Editor’s take: As someone who’s researched and closely tracked the evolution of GenAI and how it’s being deployed in real-world business environments, it never ceases to amaze me how quickly the landscape is changing. Ideas and concepts that seemed years away a few months ago – such as the ability to run foundation models directly on client devices – are already here. At the same time, some of our early expectations around how the technology might evolve and be deployed are shifting as well – and the implications could be big.
In the realm of basic technological advancement, particularly in the deployment of GenAI, there has been a growing recognition that the two-step process involving model training and inferencing does not occur as initially anticipated.
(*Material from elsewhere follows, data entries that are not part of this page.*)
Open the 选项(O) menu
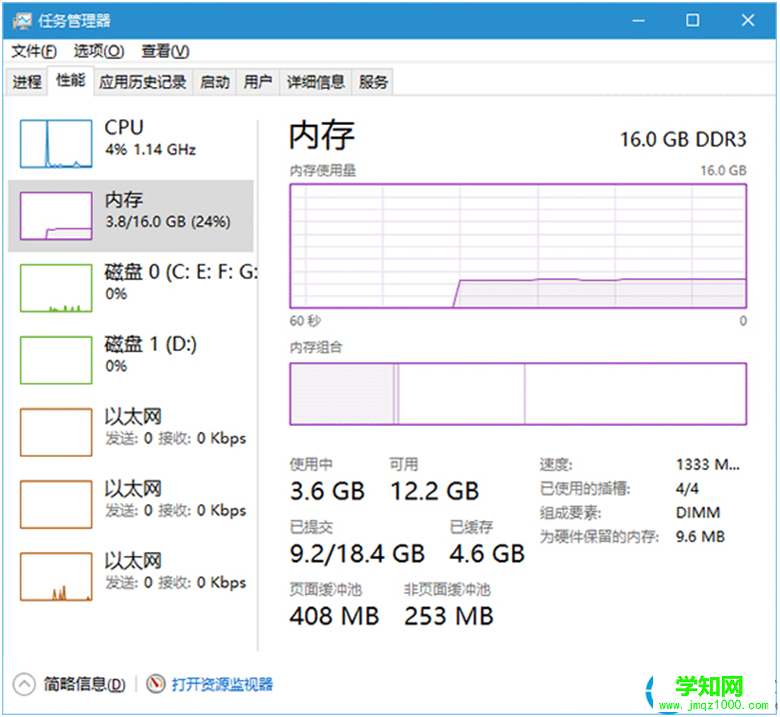This screenshot has width=780, height=717. (x=99, y=51)
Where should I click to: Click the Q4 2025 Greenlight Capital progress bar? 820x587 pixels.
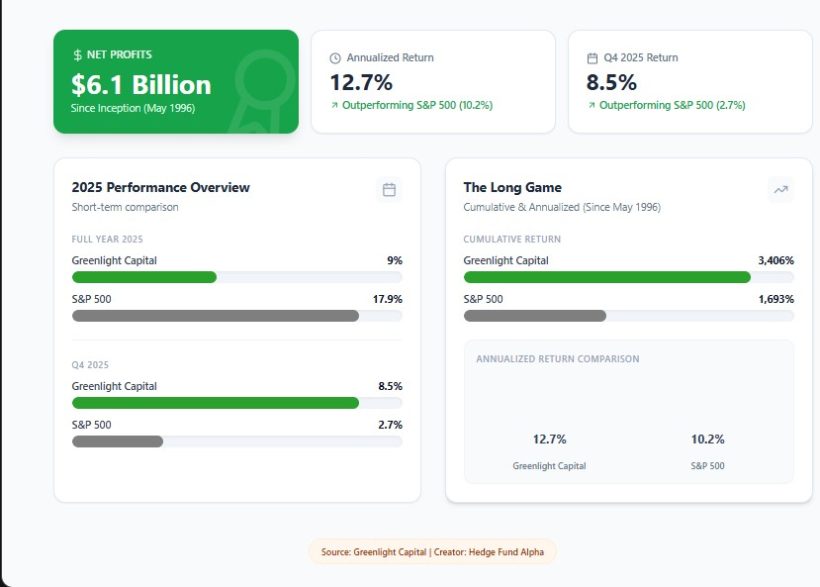pyautogui.click(x=215, y=403)
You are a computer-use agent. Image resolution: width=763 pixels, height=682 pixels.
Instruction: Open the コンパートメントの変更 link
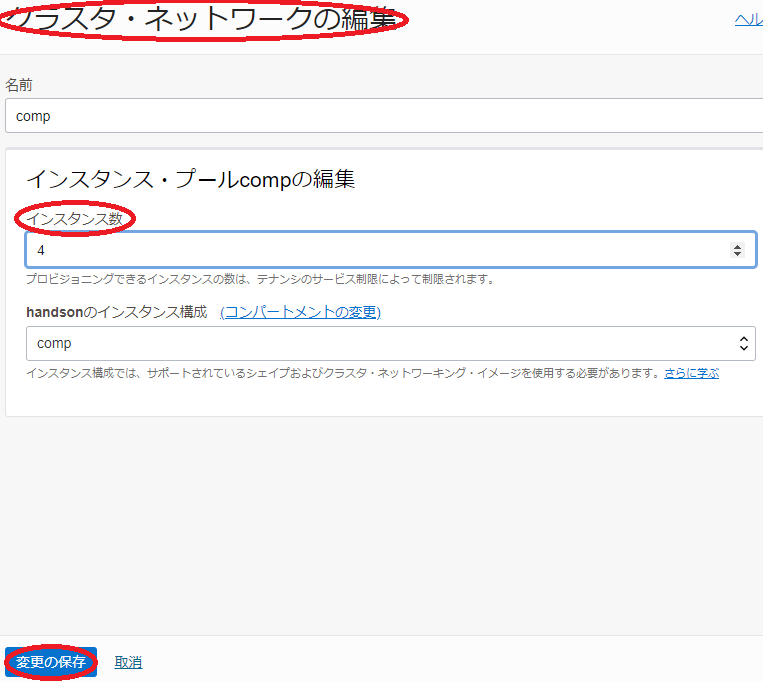tap(300, 312)
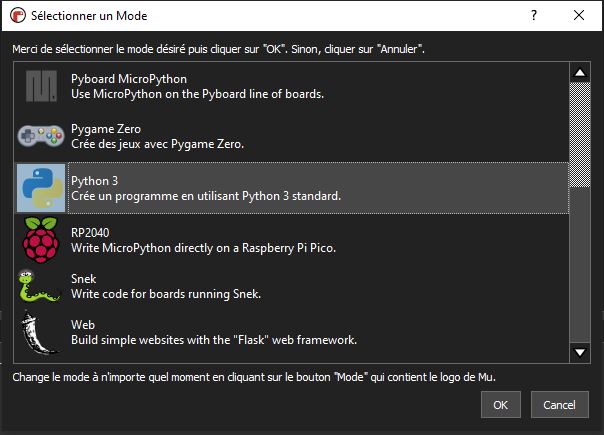This screenshot has width=604, height=435.
Task: Click the RP2040 raspberry icon
Action: click(x=41, y=240)
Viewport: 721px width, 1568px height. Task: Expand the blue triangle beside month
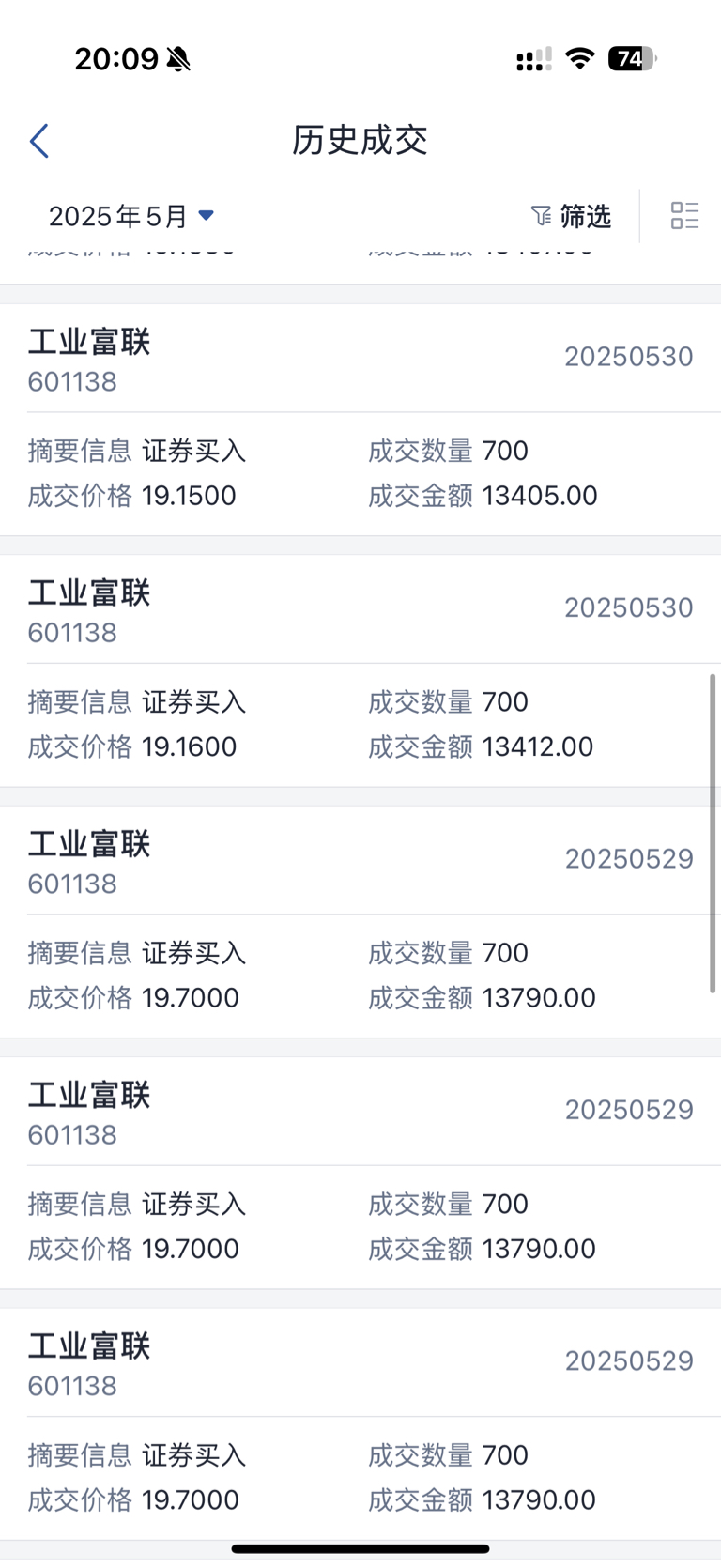(207, 215)
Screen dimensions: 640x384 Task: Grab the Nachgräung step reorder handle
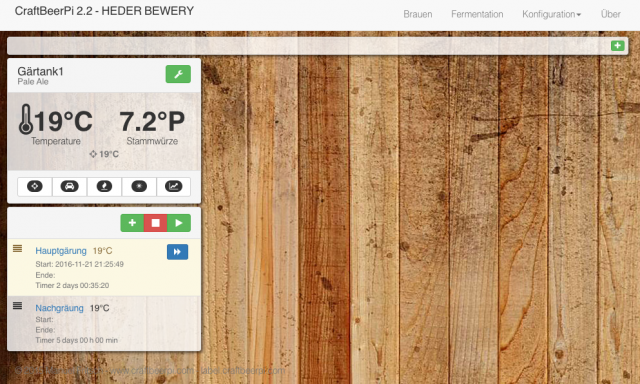(x=17, y=305)
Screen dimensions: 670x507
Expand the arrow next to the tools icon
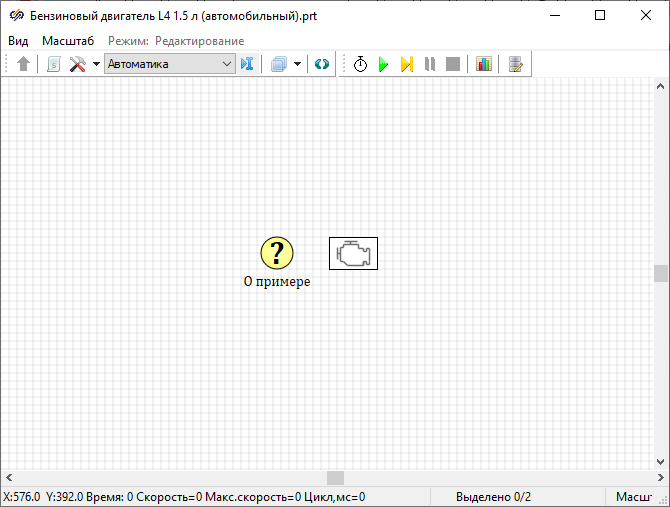tap(96, 64)
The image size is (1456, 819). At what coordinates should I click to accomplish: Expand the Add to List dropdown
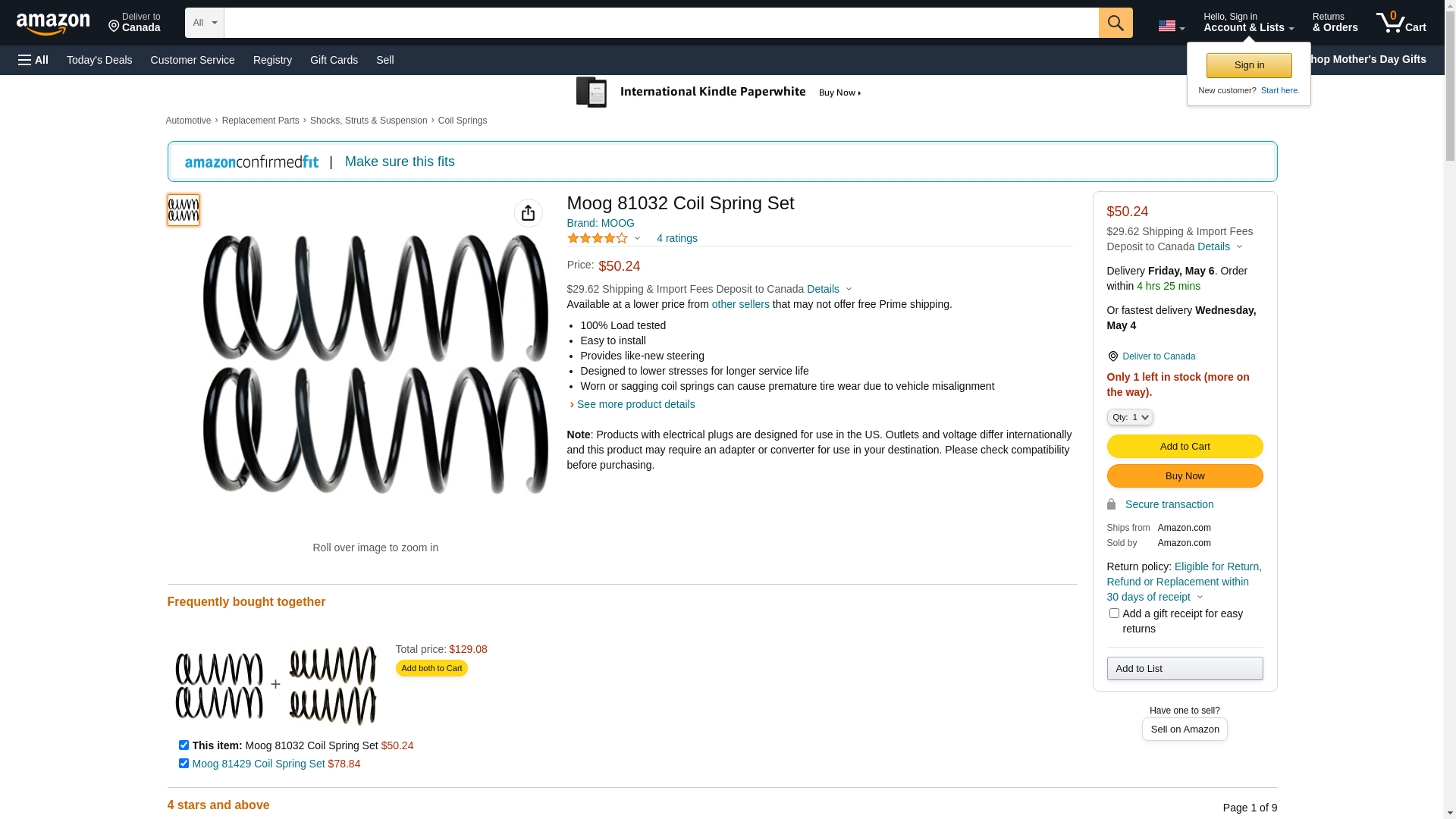pyautogui.click(x=1185, y=668)
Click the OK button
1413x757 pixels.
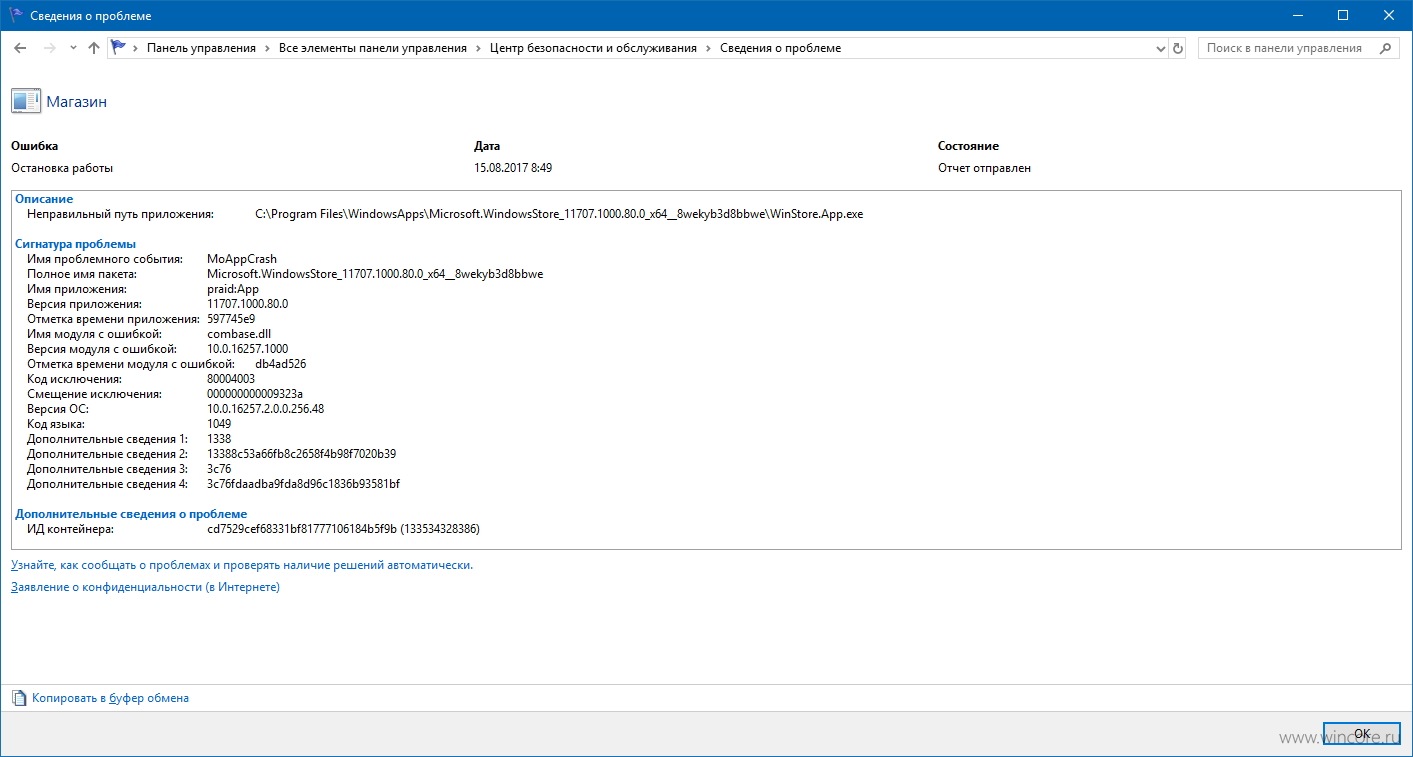(1361, 734)
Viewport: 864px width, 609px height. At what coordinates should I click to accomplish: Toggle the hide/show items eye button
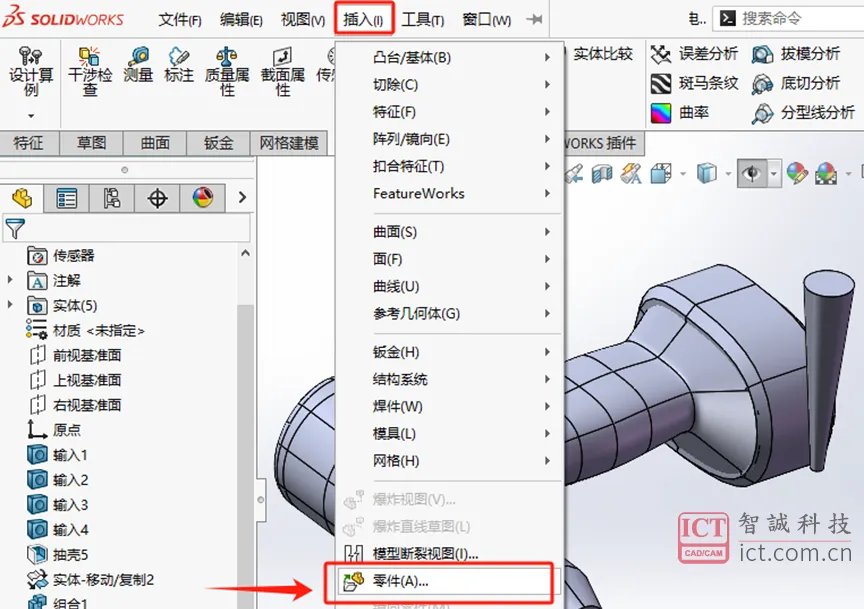pyautogui.click(x=752, y=174)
It has become apparent that only a select few companies are building and training their foundational models from the ground up. In contrast, the predominant approach involves customizing pre-existing models.
Some may consider the distinction between training and customizing large language models (LLMs) to be merely semantic. However, the reality suggests a far more significant impact.
Some may consider the distinction between training and customizing large language models (LLMs) to be merely semantic. However, the reality suggests a far more significant impact. This trend emphasizes that only the largest corporations, with ample resources and capital, are capable of developing these models from their inception and continuing to refine them.
Companies such as Microsoft, Google, Amazon, Meta, IBM, and Salesforce – along with the companies they’re choosing to invest in and partner with, such as OpenAI, Anthropic, etc. – are at the forefront of original model development. Although numerous startups and smaller entities are diligently attempting to create their foundational models, there is growing skepticism about how viable those types of business models are in the long run. In other words, the market is increasingly looking like yet another case of big tech companies getting bigger.
The reasons for this go beyond the typical factors of skill set availability, experience with the technology, and trust in big brand names. Because of the extensive reach and influence that GenAI tools are already starting to have, there are increasing concerns about legal issues and related factors. To put it simply, if large organizations are going to start depending on a tool that will likely have a profound impact on their business, they need to know that there’s a big company behind that tool that they can place the blame on in case something goes wrong.
This is very different from many other new technology products that were often brought into organizations via startups and other small companies. The reach that GenAI is expected to have is simply too deep into an organization to be entrusted to anyone but a large, well-established tech company.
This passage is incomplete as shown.